Re: [CODE4LIB] "Repositories", OAI-PMH and web crawling

Owen Stephens Fri, 24 Feb 2012 08:32:44 -0800

Thanks both...

Kyle said: "If someone goes to the trouble of making things available via a 
protocol that exists only to make things harvestable and
then doesn't want it harvested, you can dismiss them ..."

True - but that's essentially what Southampton's configuration seems to say.

Thomas said: "The M in PMH still stands for Metadata, right?  So opening an 
OAI-PMH server implicitly says you're willing to share metadata.  I can 
certainly sympathize with sites wanting to do that but not necessarily wanting 
to offer anything more than "normal" end-user access to full text."

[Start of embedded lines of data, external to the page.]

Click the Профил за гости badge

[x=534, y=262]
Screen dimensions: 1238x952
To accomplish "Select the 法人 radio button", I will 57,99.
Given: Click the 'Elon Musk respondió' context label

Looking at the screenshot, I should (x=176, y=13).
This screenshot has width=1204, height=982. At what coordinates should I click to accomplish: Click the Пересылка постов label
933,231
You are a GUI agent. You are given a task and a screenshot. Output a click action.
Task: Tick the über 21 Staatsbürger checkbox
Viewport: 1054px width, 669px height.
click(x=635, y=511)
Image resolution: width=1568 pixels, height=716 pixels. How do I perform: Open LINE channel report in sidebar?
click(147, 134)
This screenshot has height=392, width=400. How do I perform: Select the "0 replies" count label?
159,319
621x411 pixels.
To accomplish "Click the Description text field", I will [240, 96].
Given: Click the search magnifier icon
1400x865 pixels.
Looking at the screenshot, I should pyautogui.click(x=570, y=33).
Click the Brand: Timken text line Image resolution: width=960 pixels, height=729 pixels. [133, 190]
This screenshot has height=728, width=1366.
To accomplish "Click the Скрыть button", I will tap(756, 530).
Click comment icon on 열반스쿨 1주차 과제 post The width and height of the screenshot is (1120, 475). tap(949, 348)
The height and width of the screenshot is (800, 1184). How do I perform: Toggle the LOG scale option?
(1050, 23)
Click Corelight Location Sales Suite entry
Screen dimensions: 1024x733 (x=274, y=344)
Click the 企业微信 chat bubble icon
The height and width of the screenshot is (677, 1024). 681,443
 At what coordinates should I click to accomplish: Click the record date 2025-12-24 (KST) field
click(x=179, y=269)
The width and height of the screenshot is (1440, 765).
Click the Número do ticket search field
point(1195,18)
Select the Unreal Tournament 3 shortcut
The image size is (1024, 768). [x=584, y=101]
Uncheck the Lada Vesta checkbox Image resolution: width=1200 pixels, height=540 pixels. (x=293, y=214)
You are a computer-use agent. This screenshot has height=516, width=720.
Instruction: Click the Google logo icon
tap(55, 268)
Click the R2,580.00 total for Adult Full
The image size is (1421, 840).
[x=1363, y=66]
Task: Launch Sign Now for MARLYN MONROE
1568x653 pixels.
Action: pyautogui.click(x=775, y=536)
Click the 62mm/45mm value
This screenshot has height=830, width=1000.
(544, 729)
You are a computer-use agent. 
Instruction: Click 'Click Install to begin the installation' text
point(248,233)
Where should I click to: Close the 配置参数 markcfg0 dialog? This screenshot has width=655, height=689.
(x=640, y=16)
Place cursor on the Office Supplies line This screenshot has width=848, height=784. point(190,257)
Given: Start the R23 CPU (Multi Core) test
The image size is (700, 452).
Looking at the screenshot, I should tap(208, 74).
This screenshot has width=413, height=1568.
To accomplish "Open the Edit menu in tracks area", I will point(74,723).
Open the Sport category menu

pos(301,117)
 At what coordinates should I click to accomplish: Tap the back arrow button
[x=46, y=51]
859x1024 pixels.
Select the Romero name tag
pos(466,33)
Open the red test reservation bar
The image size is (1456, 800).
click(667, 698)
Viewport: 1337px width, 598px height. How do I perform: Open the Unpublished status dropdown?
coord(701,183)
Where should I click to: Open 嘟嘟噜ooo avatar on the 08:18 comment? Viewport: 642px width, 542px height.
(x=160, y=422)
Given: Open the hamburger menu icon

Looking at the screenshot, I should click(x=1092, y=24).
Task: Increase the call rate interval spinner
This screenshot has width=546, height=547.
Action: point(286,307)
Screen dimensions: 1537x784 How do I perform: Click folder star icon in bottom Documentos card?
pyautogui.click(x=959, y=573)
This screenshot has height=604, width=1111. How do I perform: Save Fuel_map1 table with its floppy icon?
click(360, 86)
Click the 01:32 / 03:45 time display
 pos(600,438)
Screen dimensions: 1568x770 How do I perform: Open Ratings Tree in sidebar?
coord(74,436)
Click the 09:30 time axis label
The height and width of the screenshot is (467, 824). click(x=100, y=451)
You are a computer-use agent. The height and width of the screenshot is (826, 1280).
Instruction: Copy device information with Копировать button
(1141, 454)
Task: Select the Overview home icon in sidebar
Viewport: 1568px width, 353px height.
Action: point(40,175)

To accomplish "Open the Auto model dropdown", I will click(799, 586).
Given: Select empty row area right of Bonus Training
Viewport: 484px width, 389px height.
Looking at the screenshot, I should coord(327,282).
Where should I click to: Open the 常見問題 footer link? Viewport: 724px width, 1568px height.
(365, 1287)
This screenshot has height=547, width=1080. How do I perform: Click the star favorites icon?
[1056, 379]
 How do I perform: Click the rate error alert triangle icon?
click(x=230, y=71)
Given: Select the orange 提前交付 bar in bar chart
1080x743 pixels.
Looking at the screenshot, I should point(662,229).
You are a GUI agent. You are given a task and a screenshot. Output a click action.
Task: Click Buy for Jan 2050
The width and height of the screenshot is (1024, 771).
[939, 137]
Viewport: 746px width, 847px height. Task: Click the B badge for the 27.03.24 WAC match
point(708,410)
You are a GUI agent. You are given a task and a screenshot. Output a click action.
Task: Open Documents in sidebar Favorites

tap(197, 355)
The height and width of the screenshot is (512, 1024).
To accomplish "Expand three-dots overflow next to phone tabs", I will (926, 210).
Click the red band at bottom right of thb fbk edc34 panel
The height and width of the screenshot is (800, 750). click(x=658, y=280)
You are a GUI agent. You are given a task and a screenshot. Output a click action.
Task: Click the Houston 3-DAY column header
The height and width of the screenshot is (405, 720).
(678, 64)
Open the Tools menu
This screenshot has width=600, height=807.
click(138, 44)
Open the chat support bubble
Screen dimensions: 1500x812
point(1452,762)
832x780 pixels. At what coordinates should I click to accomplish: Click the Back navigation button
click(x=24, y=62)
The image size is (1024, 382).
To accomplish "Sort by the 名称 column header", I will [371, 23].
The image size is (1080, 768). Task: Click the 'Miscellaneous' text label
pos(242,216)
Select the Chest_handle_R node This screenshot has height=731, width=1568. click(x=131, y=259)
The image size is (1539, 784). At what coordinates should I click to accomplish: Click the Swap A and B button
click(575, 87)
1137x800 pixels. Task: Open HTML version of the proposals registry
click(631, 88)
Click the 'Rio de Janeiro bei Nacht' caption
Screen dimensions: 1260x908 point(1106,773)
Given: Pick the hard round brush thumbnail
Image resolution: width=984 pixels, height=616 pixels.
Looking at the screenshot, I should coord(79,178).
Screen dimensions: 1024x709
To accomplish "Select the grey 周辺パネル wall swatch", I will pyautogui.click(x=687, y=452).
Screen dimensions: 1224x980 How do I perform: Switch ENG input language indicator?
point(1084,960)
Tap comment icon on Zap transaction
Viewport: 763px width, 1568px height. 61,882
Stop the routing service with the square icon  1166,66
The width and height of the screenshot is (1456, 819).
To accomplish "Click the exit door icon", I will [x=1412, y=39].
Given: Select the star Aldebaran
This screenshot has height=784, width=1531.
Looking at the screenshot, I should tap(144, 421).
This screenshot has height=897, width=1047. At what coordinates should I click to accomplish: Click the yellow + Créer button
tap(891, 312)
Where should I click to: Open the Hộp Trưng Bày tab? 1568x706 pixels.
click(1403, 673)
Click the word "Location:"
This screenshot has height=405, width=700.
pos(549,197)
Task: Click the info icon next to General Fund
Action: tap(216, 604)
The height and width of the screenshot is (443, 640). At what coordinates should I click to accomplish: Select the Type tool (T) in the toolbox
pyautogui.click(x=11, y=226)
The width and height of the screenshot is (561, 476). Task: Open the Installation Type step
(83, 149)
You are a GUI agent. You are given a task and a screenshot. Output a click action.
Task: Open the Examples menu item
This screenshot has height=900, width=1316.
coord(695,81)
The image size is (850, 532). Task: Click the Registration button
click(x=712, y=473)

This is a fair point - but I've yet to see an example of a robots.txt file that 
makes this distinction - that is, in general Google is not being told to not 
crawl and cache pdfs, while being granted explicit permission to crawl the 
metadata, no matter what the OAI-PMH situation.

Kyle said: "OAI-PMH runs on top of HTTP, so anything robots.txt already applies 
-- i.e. if they want you to crawl metadata only but not download the objects 
themselves because they don't want to deal with the load or bandwidth charges, 
this should be indicated for all crawlers."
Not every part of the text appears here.